Segment Start: Extracted entries

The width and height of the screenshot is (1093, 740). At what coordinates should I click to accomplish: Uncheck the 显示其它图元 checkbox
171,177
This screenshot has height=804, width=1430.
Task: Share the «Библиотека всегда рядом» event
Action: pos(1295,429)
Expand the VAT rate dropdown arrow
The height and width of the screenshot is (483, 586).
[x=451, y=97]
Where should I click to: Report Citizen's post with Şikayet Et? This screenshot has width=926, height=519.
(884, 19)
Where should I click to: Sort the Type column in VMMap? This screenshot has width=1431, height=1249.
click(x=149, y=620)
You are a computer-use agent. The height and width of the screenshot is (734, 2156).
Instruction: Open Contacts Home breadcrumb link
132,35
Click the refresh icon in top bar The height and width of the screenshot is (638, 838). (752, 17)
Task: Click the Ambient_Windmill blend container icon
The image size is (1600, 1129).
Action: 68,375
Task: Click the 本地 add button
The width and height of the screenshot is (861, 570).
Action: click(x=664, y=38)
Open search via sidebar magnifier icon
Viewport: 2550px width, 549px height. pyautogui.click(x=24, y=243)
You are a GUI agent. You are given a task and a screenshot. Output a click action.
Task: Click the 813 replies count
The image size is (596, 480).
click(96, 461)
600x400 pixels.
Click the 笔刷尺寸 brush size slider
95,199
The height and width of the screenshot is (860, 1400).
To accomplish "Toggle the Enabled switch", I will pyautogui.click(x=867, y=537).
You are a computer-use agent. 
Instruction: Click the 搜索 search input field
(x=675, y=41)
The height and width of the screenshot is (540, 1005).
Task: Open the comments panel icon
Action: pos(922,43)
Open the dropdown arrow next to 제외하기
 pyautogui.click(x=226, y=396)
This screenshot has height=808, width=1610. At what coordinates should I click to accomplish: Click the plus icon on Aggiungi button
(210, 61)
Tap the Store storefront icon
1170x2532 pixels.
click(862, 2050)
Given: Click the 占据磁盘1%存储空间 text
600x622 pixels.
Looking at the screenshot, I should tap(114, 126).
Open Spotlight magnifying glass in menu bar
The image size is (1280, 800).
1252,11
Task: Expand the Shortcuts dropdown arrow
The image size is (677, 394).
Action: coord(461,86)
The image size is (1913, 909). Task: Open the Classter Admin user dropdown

Segment End: Extracted entries

# Problem description:
From the records, copy every line that has the string "Expand" in it.

# Response to the exercise:
Expand the VAT rate dropdown arrow
Task: Expand the Shortcuts dropdown arrow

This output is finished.